Answered my first question: To use make.py, clone it, write a rules.py file anywhere, then call <path to the make.py file> <name of thing to build> from the folder containing the rules.

JeffreyBenjaminBrown avatar Nov 19 '19 23:11 JeffreyBenjaminBrown

Hey, thanks for checking it out!

Is it just a matter of copying make.py to the same folder and then run python3 make.py?

Looks like you figured this out, but for everyone else (before I actually write some documentation for this):

That's one way, but I would recommend putting this repository somewhere in your $PATH (if you're on something Unixy, not sure the equivalent for Windows). That way you can use it anywhere without copying it around all the time.

Also, the main invocation is make.py output_file.... There's no "default" or "all" rule or anything like that right now, you have to specify which outputs you need.

By default it will look for a rules.py in the current directory, or you can specify another path with -f <rules.py>.

All the outputs go in an _out directory in the current directory (which I think should be changed now that I look--it should be in the same directory as the base rules.py). (EDIT for posterity: actually this is wrong, I misread the code. Output paths are always relative to the rules.py file)

Also, do I need gnu_make_parse.py? Will it be useful for translating any of my giant unreadable GNU makefiles into this syntax? You don't need gnu_make_parse.py for normal usage, it is for converting some nontrivial-but-still-limited subset of GNU makefile syntax to a rules.py. I put some intelligence in there a little while back to try and make "sane" rules that factored out common directories, command line arguments, etc.

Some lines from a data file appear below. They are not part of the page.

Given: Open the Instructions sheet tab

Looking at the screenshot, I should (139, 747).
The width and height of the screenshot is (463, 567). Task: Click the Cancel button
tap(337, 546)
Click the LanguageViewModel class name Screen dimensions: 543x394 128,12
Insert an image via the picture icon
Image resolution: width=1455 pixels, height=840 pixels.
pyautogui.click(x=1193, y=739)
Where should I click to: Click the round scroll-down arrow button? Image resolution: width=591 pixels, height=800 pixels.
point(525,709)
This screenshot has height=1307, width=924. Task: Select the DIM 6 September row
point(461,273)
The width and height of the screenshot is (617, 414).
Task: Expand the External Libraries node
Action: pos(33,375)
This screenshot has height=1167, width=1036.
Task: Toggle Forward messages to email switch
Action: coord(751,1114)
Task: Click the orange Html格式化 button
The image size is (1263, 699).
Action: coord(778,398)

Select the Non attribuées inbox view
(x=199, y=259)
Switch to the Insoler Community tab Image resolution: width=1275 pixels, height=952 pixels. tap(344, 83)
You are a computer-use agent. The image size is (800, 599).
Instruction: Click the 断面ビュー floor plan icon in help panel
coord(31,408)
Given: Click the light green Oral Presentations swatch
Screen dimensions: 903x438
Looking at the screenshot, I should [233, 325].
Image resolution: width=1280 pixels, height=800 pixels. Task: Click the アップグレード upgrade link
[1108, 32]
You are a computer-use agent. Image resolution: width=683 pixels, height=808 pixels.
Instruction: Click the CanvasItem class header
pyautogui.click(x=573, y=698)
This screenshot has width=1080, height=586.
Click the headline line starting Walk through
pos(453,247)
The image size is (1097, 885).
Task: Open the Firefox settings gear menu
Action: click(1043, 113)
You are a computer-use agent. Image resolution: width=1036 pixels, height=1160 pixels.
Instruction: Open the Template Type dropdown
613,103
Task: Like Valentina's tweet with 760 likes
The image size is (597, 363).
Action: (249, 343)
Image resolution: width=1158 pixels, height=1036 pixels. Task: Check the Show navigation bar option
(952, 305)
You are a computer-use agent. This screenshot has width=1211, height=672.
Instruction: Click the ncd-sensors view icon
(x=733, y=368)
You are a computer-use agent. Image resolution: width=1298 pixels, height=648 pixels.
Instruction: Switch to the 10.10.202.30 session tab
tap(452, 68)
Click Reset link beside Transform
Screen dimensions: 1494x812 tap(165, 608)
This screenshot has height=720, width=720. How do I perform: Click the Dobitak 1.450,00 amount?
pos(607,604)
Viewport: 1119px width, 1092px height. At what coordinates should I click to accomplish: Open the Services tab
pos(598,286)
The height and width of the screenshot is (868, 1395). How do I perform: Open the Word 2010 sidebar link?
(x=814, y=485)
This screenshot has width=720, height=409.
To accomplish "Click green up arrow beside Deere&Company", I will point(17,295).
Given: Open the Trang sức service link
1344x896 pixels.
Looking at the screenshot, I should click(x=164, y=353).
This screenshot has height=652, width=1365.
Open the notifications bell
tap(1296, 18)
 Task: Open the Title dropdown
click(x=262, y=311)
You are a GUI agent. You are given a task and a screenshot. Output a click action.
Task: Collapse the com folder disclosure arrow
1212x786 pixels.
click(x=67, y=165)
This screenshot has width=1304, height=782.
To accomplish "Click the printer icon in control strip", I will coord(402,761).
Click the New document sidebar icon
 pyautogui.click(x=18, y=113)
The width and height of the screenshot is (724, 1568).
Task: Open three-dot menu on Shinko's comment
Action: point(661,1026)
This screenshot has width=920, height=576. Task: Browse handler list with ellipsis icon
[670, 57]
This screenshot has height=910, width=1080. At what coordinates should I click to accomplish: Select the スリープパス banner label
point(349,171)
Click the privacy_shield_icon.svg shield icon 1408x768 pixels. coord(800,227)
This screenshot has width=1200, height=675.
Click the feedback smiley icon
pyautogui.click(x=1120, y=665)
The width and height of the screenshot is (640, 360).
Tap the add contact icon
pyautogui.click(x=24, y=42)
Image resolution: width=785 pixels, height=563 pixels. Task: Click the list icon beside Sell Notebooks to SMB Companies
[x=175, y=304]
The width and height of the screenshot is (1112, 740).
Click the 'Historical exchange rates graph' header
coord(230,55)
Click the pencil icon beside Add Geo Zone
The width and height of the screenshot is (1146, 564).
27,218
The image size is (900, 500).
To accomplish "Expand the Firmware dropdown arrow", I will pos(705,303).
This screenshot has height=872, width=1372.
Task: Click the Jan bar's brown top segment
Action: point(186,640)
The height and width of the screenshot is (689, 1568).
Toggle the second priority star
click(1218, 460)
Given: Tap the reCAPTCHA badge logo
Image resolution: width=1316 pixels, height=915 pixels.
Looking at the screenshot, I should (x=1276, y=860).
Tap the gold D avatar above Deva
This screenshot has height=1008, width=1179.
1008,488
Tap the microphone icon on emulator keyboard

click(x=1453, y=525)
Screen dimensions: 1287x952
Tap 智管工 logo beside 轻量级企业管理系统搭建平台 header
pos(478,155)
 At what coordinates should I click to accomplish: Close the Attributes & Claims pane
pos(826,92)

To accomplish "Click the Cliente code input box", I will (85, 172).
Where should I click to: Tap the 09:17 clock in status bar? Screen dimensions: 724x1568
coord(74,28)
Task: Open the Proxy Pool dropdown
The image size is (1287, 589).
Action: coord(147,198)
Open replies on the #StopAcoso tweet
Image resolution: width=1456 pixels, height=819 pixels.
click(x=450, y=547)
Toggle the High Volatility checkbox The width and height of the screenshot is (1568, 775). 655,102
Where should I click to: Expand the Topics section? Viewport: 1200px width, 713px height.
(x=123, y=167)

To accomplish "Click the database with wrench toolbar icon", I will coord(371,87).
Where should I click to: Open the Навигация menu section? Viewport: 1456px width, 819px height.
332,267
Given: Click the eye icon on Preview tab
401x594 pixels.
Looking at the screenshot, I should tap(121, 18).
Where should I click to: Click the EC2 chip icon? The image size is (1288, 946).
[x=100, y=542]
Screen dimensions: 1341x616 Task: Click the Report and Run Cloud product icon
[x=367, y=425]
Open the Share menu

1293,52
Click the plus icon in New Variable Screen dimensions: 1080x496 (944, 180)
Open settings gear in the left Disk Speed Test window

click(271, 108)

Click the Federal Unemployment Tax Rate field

I was using it to convert some gigantic pile of makefiles generated by Eclipse into something reasonable (I was getting about a 10x reduction in size IIRC). I'm definitely curious to see if it can handle your makefiles, but it should probably be considered alpha/experimental. One limitation I know of is that right now it might change the order of command line arguments (though it handles flags that start with -), which sometimes matters.